Records for the exercise:

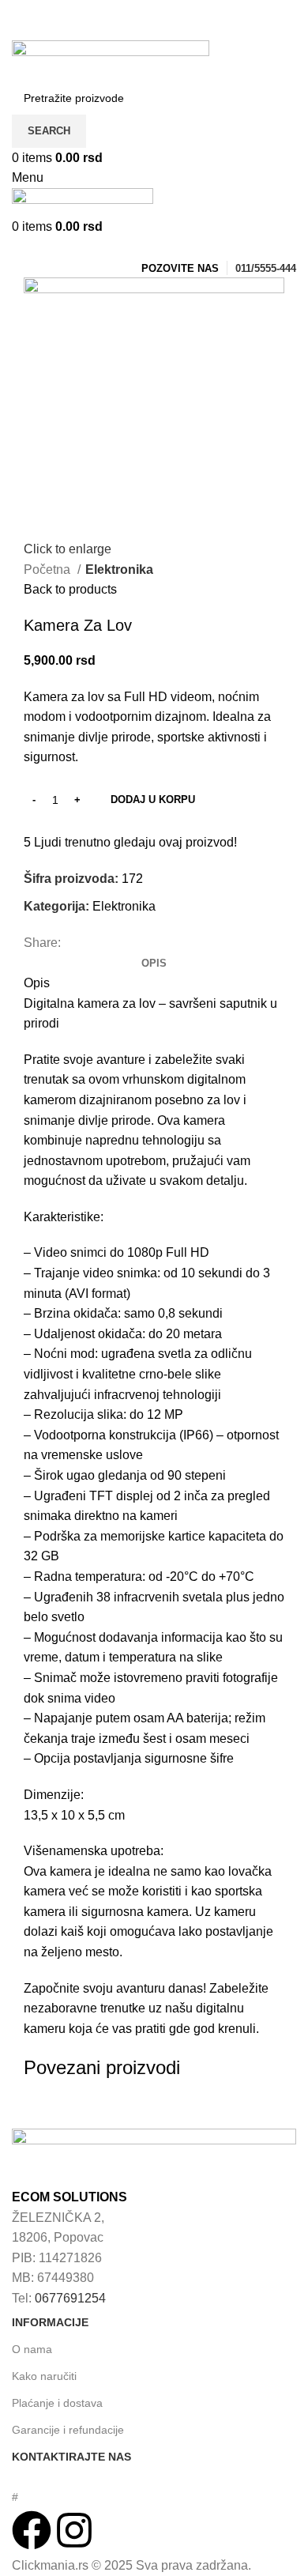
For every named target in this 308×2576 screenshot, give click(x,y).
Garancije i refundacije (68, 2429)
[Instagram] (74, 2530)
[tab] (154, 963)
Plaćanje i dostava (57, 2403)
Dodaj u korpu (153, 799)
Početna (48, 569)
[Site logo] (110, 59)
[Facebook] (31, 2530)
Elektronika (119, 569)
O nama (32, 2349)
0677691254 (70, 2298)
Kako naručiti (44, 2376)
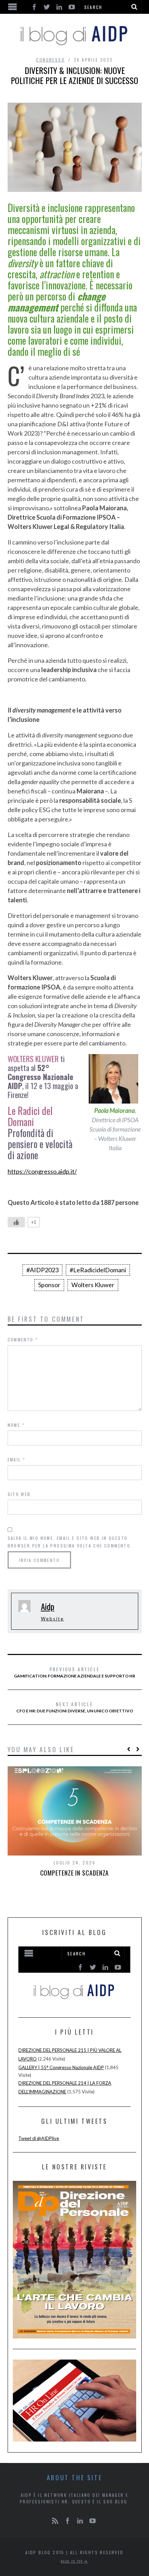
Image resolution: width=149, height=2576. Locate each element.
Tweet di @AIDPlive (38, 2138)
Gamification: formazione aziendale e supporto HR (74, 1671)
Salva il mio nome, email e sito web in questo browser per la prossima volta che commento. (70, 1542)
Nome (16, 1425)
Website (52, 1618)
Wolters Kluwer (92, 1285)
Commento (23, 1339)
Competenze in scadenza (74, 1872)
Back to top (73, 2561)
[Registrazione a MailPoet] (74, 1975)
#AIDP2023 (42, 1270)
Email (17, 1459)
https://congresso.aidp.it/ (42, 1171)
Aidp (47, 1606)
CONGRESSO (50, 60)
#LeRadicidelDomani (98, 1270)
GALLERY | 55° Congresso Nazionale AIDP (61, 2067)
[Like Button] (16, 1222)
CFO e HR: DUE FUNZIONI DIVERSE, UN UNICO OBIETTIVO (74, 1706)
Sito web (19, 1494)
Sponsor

The problem: Could you return exactly the stretch of the data above that starts at the line with "[Instagram] (74, 2530)" and ends at the line with "Kako naručiti (44, 2376)", both lines included?

Solution below:
[Instagram] (74, 2530)
[tab] (154, 963)
Plaćanje i dostava (57, 2403)
Dodaj u korpu (153, 799)
Početna (48, 569)
[Site logo] (110, 59)
[Facebook] (31, 2530)
Elektronika (119, 569)
O nama (32, 2349)
0677691254 (70, 2298)
Kako naručiti (44, 2376)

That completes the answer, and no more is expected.